The largest 30 shareholders (out of more than 2,100 share controllers) owned or controlled some 51.4% of the assets of the 299 companies. This is a significant concentration of resources and power – 1.5% of shareholders controlling 51% of shares.


These 30 shareholders were made up of 21 private-sector shareholders and nine public-sector (that is, government-owned) shareholders. Nine government agencies between them account for 17% of the assets of the 299 very large corporations.


Importantly, one company that is relatively unknown outside financial circles, BlackRock Inc, held or controlled 6.1% of the assets of the 299 companies (around US$3 trillion) in 2009. It is a US financial company, mostly a “fund manager”, with offices in 30 countries and about 8,400 employees.


BlackRock, as a fund manager, mobilises other people’s money to buy and control shares in the many companies in which it has a stake. So it exercises control of shares principally through the funds it manages rather than through buying shares for itself. More than 85% of its share ownership was via funds it controls.

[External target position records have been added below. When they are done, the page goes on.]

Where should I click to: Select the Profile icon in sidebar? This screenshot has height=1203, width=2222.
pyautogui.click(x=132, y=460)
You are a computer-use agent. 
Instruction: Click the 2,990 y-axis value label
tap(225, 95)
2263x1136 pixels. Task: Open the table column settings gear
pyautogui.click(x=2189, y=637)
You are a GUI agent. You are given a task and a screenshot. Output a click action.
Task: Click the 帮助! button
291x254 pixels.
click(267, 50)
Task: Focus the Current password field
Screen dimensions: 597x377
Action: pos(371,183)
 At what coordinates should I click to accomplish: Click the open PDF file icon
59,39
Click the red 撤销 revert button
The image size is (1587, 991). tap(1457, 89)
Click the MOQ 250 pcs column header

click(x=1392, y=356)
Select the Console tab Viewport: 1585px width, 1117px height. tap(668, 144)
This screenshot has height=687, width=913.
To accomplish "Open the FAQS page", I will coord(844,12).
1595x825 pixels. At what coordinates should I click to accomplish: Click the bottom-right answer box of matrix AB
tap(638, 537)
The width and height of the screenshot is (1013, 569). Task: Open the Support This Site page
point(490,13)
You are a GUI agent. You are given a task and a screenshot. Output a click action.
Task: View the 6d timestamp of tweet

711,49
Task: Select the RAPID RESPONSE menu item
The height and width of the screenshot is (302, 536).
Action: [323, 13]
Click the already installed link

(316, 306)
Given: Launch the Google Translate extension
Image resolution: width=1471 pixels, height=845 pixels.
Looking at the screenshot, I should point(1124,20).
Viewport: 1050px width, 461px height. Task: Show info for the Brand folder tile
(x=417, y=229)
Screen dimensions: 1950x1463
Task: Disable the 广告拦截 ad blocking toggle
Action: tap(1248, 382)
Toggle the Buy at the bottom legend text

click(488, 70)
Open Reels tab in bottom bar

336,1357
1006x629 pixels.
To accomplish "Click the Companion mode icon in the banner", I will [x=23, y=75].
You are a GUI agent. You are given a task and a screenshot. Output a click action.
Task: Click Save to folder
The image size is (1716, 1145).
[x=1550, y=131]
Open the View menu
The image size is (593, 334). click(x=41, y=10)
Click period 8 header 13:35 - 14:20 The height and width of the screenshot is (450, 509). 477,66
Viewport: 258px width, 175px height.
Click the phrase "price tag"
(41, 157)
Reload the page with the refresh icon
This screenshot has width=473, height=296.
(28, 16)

BlackRock was the largest share controller not only internationally but also among Canadian, German, Italian and American very large corporations.


The next-largest private shareholders were AXA, (3.4%), JP Morgan Chase(3%) and Capital Group (2.5%).



The governments of the UK (4.7% in 2009, having “rescued” ailing banks in the global financial crisis, but now lower) and China (4.5%) were also large share controllers. And through its sovereign wealth fund, the Norwegian government controlled 1.2% of shares in very large corporations.


Six of the top ten private shareholders were based in, or at least originated from, the US, as did ten of the top 21. Three of the top ten were based in France, and one in the UK.